(Photo credit: Bratislav Tabaš.)
As Gartner reported earlier this year in “P&C Core Platforms Join the Great Cloud Migration,” for the first time in more than a decade that Gartner has covered the P&C insurance core system market in North America, vendors profiled in the 2017 “Magic Quadrant for P&C Core Platforms, North America” reported a larger number of new customer wins with cloud deployments than on-premises. This matches increased levels of interest in cloud deployments for P&C core systems that Gartner is seeing across all tiers of insurers, and across the globe.
P&C Insurance CIOs are embracing the cloud to realize the same benefits with their core platforms that they have seen with other systems: improved agility and scalability, greater cost transparency, the ability to move from capex to opex, and often higher levels of availability. The overriding factor though—confirmed through Gartner client inquiry—is the need for speed. IT and business leaders are under tremendous pressure to deliver digital capabilities in support of new business models, products and services. Cloud deployment is a key factor that has allowed a growing number of organizations to achieve initial core system deployment timelines that are measured in months—in some cases even weeks.
The ability to support off-premises deployment is now ubiquitous among major vendors active in the P&C core platform market in North America. However, for many vendors their cloud journey is still in the early stages. They have participated in the “Cloud Rush” and “lifted and shifted” their offerings to the cloud, but they have not rewritten their solutions to be cloud-native. Their solutions are not yet architected to exploit the elasticity of the shared virtual environment in the cloud. They do not yet make full use of native cloud services from cloud providers such as object storage, virtualization, autoscaling, fault-tolerant domain structure, and database as a services (DBaaS). Among the offerings profiled in the Magic Quadrant for P&C Core Platforms, only 20 percent exhibited some cloud-native characteristics. This “rewrite for the cloud” phase that most core platforms are now in will put a greater burden on buyers to assess the strength of vendor roadmaps for adopting cloud native architecture and their ability to execute against these.

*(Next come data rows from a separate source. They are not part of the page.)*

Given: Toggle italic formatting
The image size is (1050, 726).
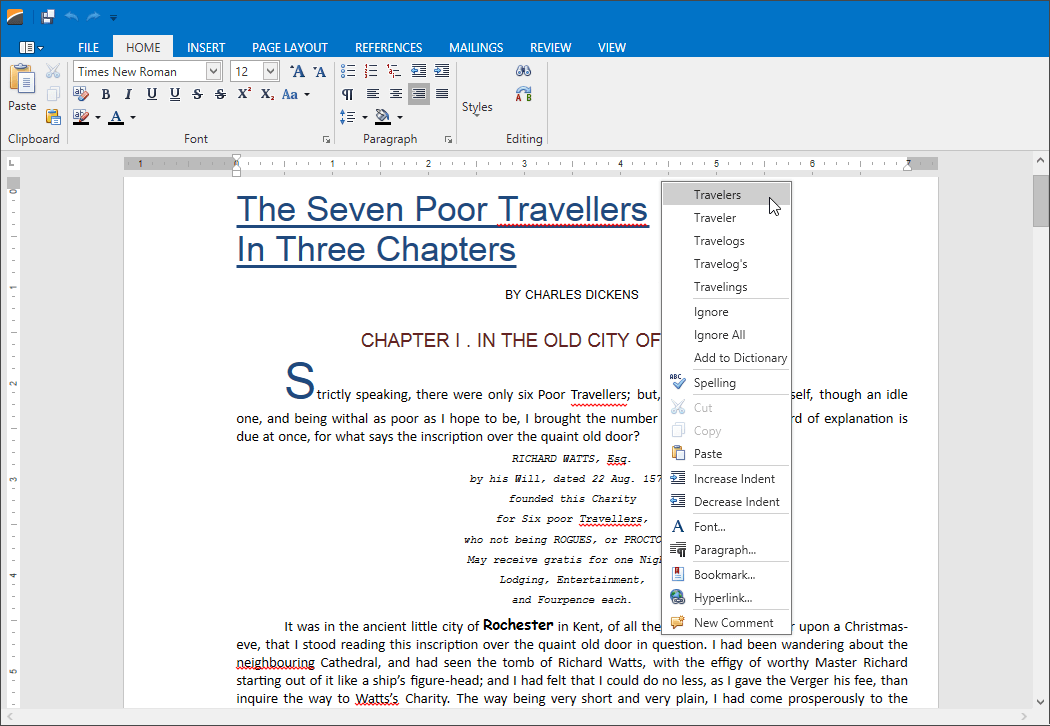Looking at the screenshot, I should coord(128,93).
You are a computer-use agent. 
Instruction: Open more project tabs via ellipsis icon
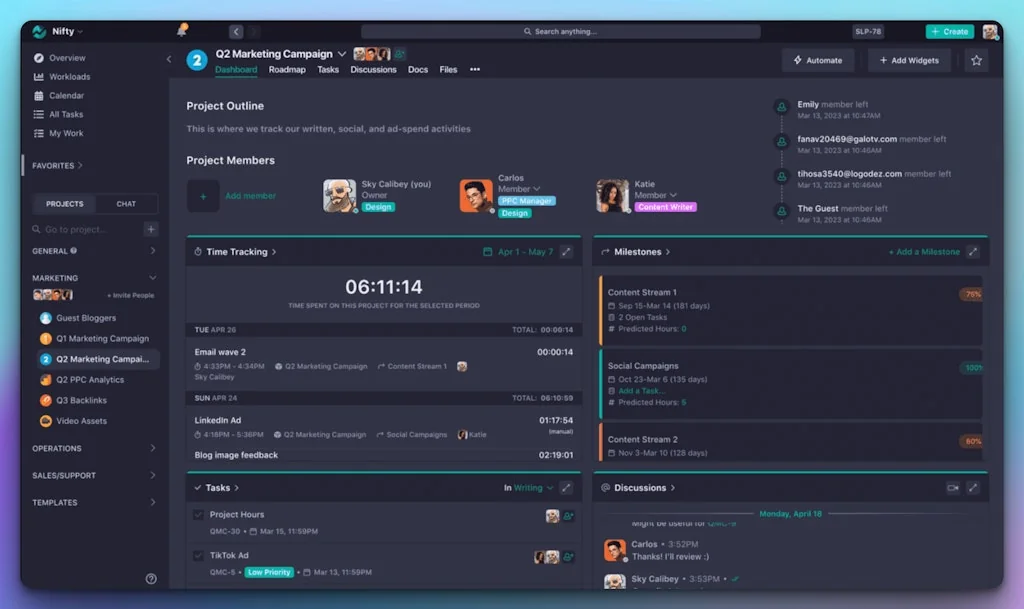474,70
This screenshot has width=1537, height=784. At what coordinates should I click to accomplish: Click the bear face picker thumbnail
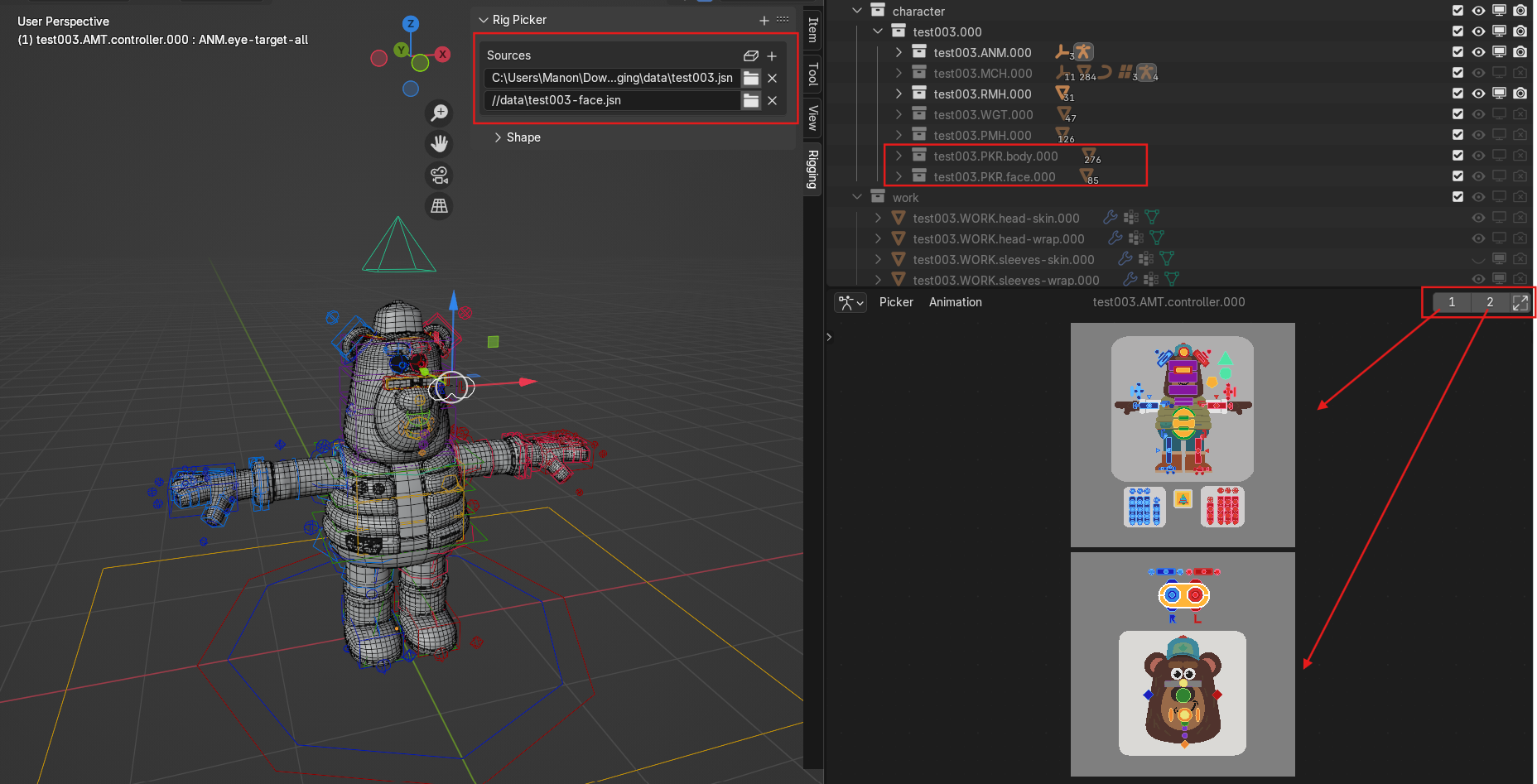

Variability in Licensing and Deployment Models
Gartner is also seeing wide variability in licensing and deployment models (a reflection of variability in vendor experience with cloud deployments). Some vendors are extremely flexible, offering a range of deployment models and application management services that allow their customers to take on as much or as little of managing their deployment as they see fit. At the other extreme, some vendors only offer cloud deployment in their own data center or only with certain public cloud providers, and only in conjunction with full application management services. In some cases, these vendors have further restricted configuration options available, leaving the customer with more limited options for tailoring their solutions and a greater reliance on the vendor for professional services.
The shift to the cloud we have seen among P&C Core Platforms provides IT and business leaders with new capabilities and faster deployment timeframes. However, we are still in the opening act for this move. Many of these cloud deployments are a work in progress. Levels of cloud readiness are low, and vendor experience, licensing and deployment options can be limited. It is key for insurance CIOs to understand where their P&C core platform vendors are on this journey, and ensure their plans and product roadmaps are aligned with the CIO’s strategic objectives.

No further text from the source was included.